- _Texte du document_:
En premier lieu, ils invoquent l'interdiction d'élagage dans une zone boisée protégée. Ils font valoir que le PLU classe leurs bois ainsi que ceux des époux L... en espace boisé à protéger qui ne peuvent faire l'objet de coupes sauf accord du préfet ; que le maire, consulté en l'espèce à l'occasion des opérations d'expertise, n'a aucune compétence en la matière ; que les époux L... ont toujours habité en lisière de bois, ce qui ne les a jamais dérangés, et que leur démarche est aujourd'hui seulement de nuire à leurs voisins ; que la maison étant située entre les zones UB et N, de sorte qu'il leur est impossible de couper des arbres, sauf si l'arbre est dangereux et risque de tomber ou sur autorisation avec obligation de replanter un autre arbre ; qu'aucune autorisation ne leur a été donnée ; qu'à hauteur de cour, ils produisent un courrier du maire et un autre de la Direction départementale des territoires de la Marne qui établissent que les arbres sont en zone boisée protégée et ne doivent pas être coupés ni élagués ; qu'en zone naturelle classée boisée, il n'est pas question de hauteur d'arbres ; que l'expert judiciaire n'a donné son avis que sous réserve que la zone située en amont de la maison X... ne se situe pas dans cette zone protégée, ce qui est le cas ; qu'enfin, les arbres litigieux ne sont pas dangereux.
En second lieu, ils font valoir que les câblages litigieux appartiennent aux sociétés EDF et ORANGE, qui sont donc seules compétentes pour les modifier, et ce en application de l'article D.407-3 ancien ; que l'expert a d'ailleurs préconisé des travaux à charge de ces sociétés ; qu'ils ne peuvent donc être tenus responsables d'un quelconque préjudice des époux L..., et ce d'autant plus qu'ils ont exécuté le jugement et ont pris contact avec les sociétés Enedis et ORANGE ; que ces dernières ont effectué les travaux prescrits de sorte que les câblages ne passent plus par la propriété des époux L... ; qu'en outre, elles ont pris ces travaux à leur charge, se rendant compte, une fois sur place, que la responsabilité du câblage leur revenait ; qu'ils avaient déjà pris contact avec la société ERDF en 2015 mais celle-ci avait stoppé toute diligence en raison de la procédure intentée par les époux L... ; que depuis les travaux réalisés en août 2018 par les sociétés ERDF et ORANGE, M. et Mme L... n'ont réalisé aucuns travaux, ce qui montre l'absence de préjudice.

- _Consigne_: Pour chacune des affirmations suivantes, indiquez par oui ou par non si elle concorde avec le texte du document, et citez à l'identique les mots du texte qui permettent de trancher. 1. Les courriers produits à hauteur de cour proviennent du maire et de la Direction départementale des territoires de la Marne. 2. Les sociétés Enedis et ORANGE ont refusé de supporter le coût des travaux sur les câblages. 3. Les sociétés ERDF et ORANGE ont réalisé des travaux en août 2018.

- _Données fournies_:
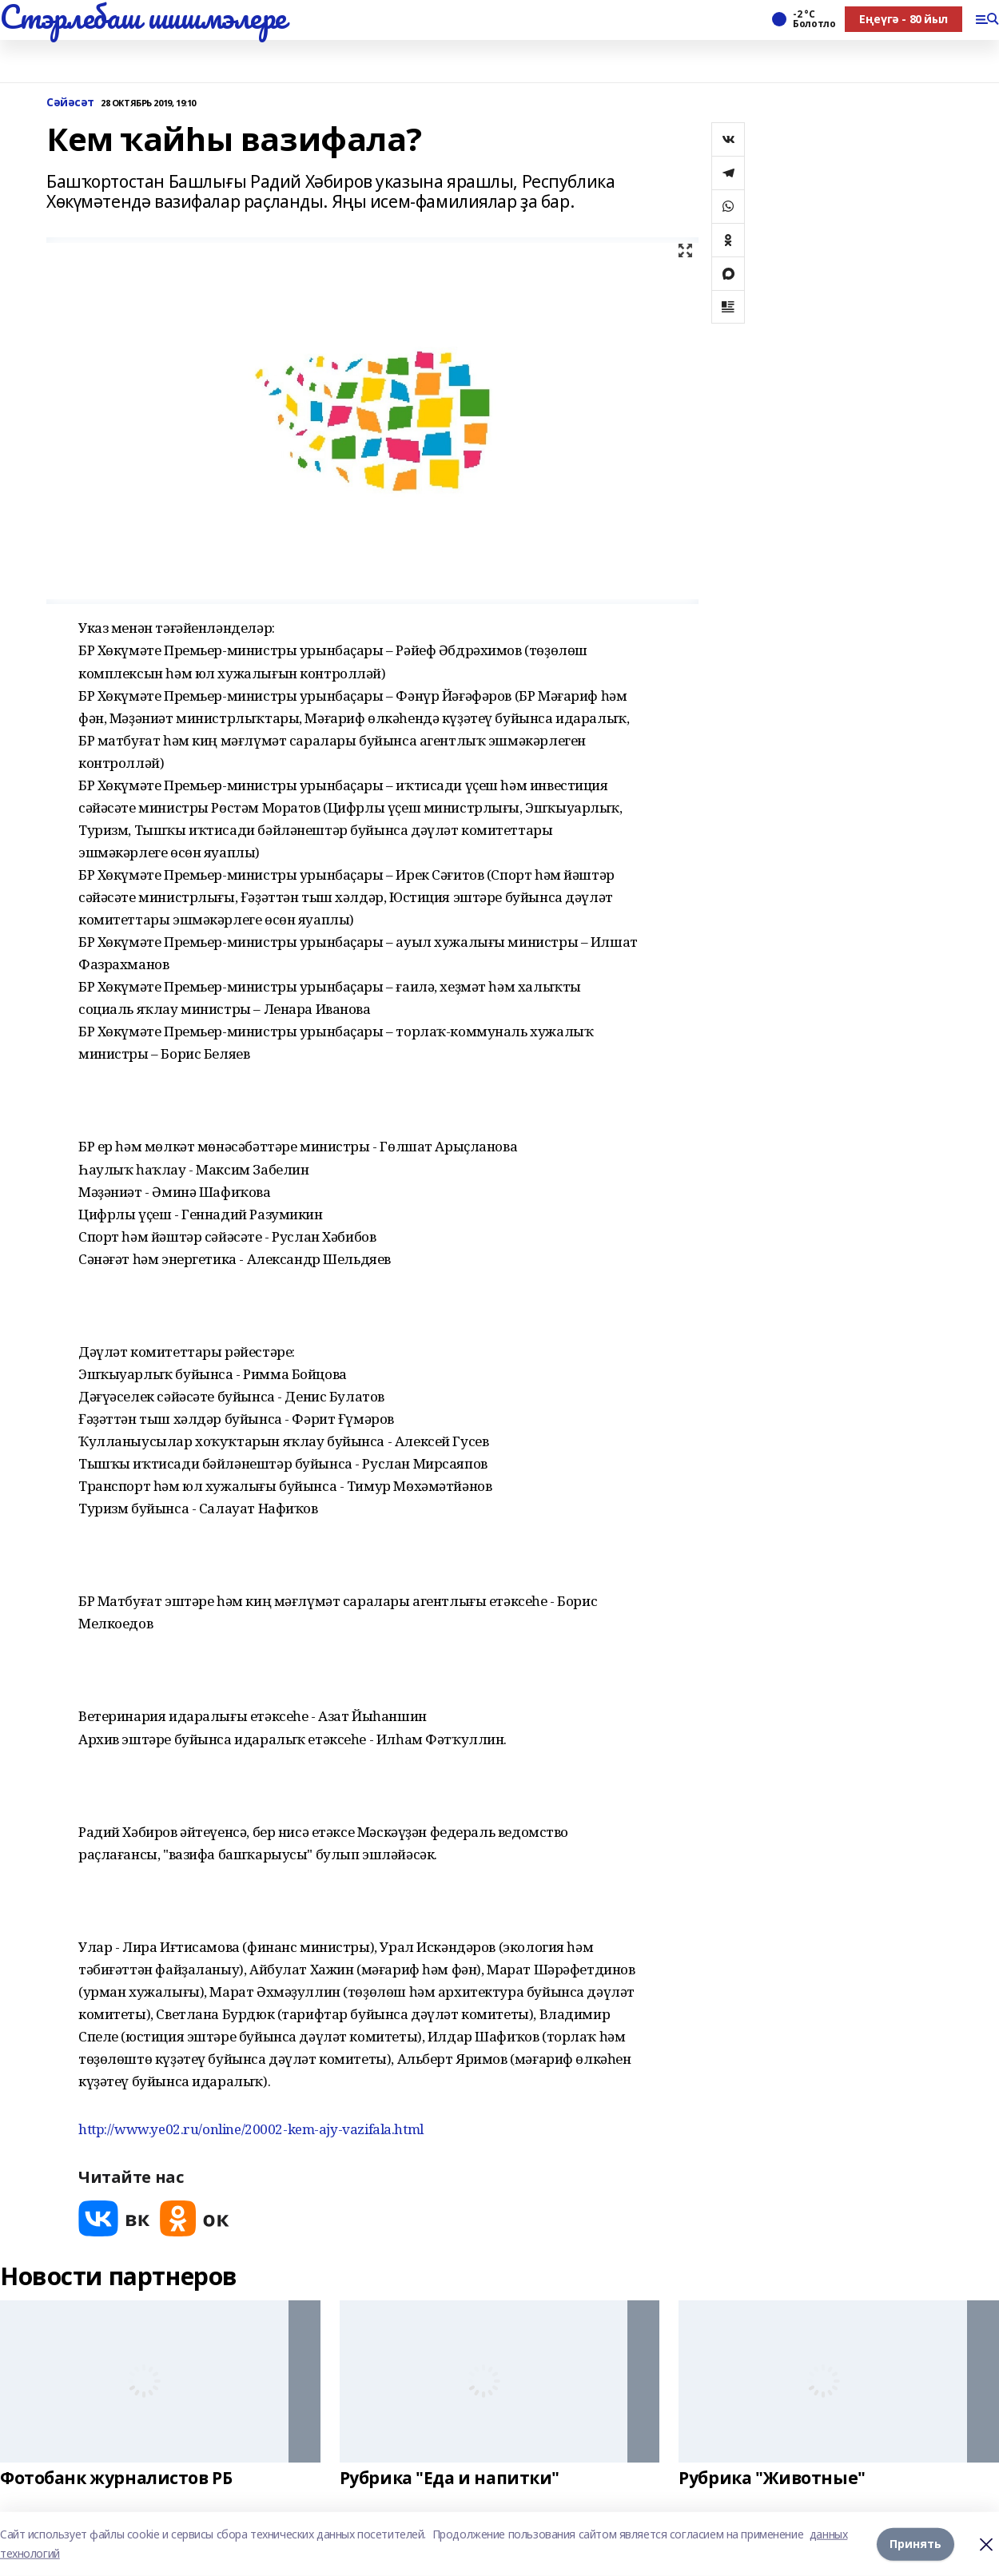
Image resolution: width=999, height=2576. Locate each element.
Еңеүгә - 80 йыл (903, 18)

--

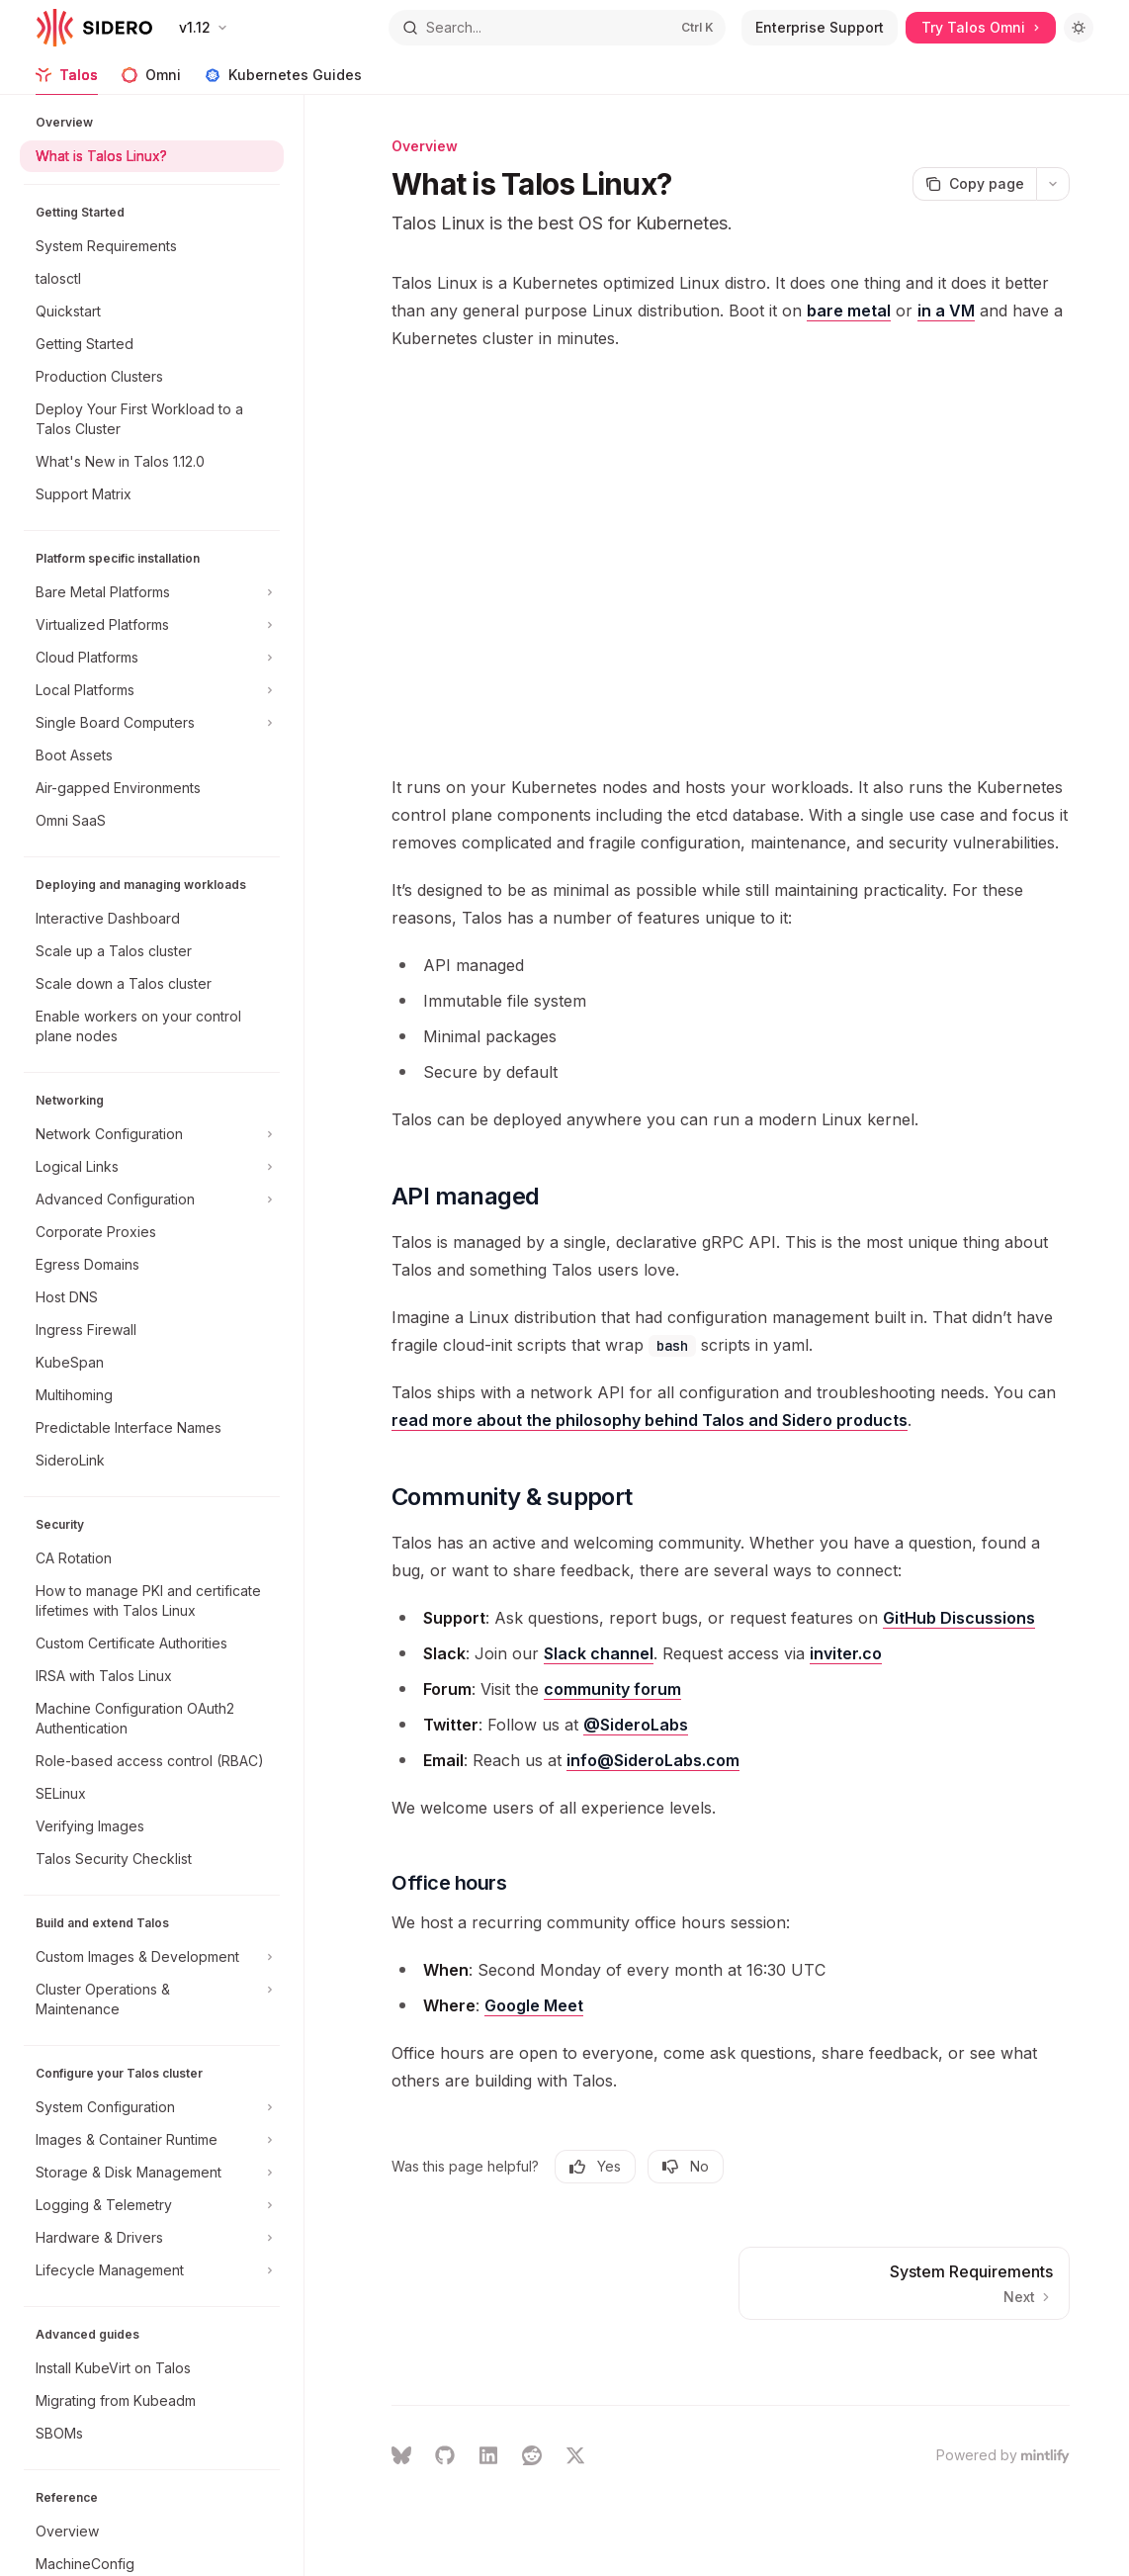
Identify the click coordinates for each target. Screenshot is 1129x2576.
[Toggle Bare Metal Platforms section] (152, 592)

- _Résultat attendu_:
1. Oui : « ils produisent un courrier du maire et un autre de la Direction départementale des territoires de la Marne »
2. Non : « elles ont pris ces travaux à leur charge »
3. Oui : « depuis les travaux réalisés en août 2018 par les sociétés ERDF et ORANGE »